Marginal-slope models¶
A marginal-slope model fits a standardised risk score z whose effect on
the outcome varies across covariate space. The baseline risk surface and
the score's log-slope surface live in two separate formulas, so the
baseline does not absorb score-specific signal and vice versa.

The vertical gap between the two probability surfaces is the risk
difference for a unit contrast in z. The modelled score effect lives on
the probit/log-slope scale and varies smoothly with covariates.
Two families:
- Bernoulli marginal-slope (
family="bernoulli-marginal-slope") for binary outcomes. - Survival marginal-slope (
survival_likelihood="marginal-slope") for time-to-event outcomes.
Both assume z is approximately N(0, 1) conditional on the covariates.
Use the transformation-normal calibration step to enforce that.
When to use it¶
You have:
- A binary or time-to-event outcome.
- A continuous risk score that is, or can be made, conditionally
N(0, 1). - Reason to believe the score's effect size varies across covariates (e.g. across age, ancestry PCs).
A single-coefficient logistic or Cox fit on outcome ~ score + ...
forces one slope on the score. Marginal-slope makes the slope itself a
smooth function of covariates while leaving the baseline as a separate
smooth.
Stage 1: transformation-normal calibration¶
If the raw score is not already conditionally N(0, 1), fit:
calib = gamfit.fit(
df,
"raw_score ~ duchon(pc1, pc2, pc3, pc4, centers=20)",
transformation_normal=True,
scale_dimensions=True,
)
df["z"] = calib.predict(df)
transformation_normal=True fits h(score | covariates) ~ N(0, 1). The
predict() method of a transformation-normal model returns a 1-D numpy
array of z-scores.
Stage 2a: Bernoulli marginal-slope¶
model = gamfit.fit(
df,
"case ~ s(age) + matern(pc1, pc2, pc3)",
family="bernoulli-marginal-slope",
link="probit",
z_column="z",
logslope_formula="matern(pc1, pc2, pc3)",
scale_dimensions=True,
)
probs = model.predict(test_df, return_type="dict")["mean"]

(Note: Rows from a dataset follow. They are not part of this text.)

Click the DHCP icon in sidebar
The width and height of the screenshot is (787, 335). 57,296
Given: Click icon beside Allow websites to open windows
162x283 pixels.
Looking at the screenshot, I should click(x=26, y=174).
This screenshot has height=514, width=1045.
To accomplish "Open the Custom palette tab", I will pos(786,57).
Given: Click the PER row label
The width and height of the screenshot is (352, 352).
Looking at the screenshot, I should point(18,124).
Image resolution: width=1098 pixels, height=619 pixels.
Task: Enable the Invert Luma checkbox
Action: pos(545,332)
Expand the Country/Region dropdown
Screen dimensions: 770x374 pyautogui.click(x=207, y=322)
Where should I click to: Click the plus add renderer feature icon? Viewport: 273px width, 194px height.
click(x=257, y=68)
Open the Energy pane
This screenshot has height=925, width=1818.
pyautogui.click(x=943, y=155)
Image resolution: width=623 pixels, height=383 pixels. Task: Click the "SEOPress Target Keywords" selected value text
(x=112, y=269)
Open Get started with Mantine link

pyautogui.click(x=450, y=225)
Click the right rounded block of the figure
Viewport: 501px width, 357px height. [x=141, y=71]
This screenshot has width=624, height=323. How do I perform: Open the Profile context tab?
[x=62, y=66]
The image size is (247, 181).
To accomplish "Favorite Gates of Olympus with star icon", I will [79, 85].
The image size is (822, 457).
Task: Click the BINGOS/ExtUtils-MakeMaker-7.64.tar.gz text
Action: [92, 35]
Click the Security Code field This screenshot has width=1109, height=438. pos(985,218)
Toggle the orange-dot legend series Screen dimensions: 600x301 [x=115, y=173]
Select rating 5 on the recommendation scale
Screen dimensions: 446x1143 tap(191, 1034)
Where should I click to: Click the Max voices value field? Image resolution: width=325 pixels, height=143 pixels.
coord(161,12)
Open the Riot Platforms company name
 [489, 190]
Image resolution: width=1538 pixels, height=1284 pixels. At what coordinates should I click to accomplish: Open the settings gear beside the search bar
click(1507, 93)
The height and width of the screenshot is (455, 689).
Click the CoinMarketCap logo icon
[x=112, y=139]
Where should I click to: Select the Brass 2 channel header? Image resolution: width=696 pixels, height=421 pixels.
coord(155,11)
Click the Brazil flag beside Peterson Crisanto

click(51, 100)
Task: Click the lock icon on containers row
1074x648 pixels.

family="bernoulli-marginal-slope"selects the marginal-slope likelihood.link="probit": required. The Bernoulli marginal-slope kernel is derived for the probit base link and rejects any other link choice, includingflexible(...),blended(...),sas, andbeta-logistic.z_column="z": name of the conditional z-score column in both the training and prediction tables.logslope_formula="...": formula for the log-slope surface as a function of covariates.
The main formula controls the baseline risk; logslope_formula controls
the strength of the z effect at each point in covariate space.
CLI equivalent:
gam fit data.csv 'case ~ s(age) + matern(pc1, pc2, pc3)' \
--logslope-formula 'matern(pc1, pc2, pc3)' --z-column z \
--scale-dimensions --out model.gam
For vector-valued scores, place the first coordinate in --z-column and
add one logslope(z_col, ...) declaration per additional coordinate
inside --logslope-formula:
gam fit data.csv 'case ~ s(age) + matern(pc1, pc2, pc3)' \
--z-column z1 \
--logslope-formula 'matern(pc1, pc2, pc3) + logslope(z2, s(age)) + logslope(z3, matern(pc1, pc2, pc3))' \
--scale-dimensions --out model.gam
The unwrapped RHS is the log-slope surface for the first coordinate.
Each extra logslope(z_col, ...) adds a surface for that coordinate
with its own coefficients and smoothing parameters.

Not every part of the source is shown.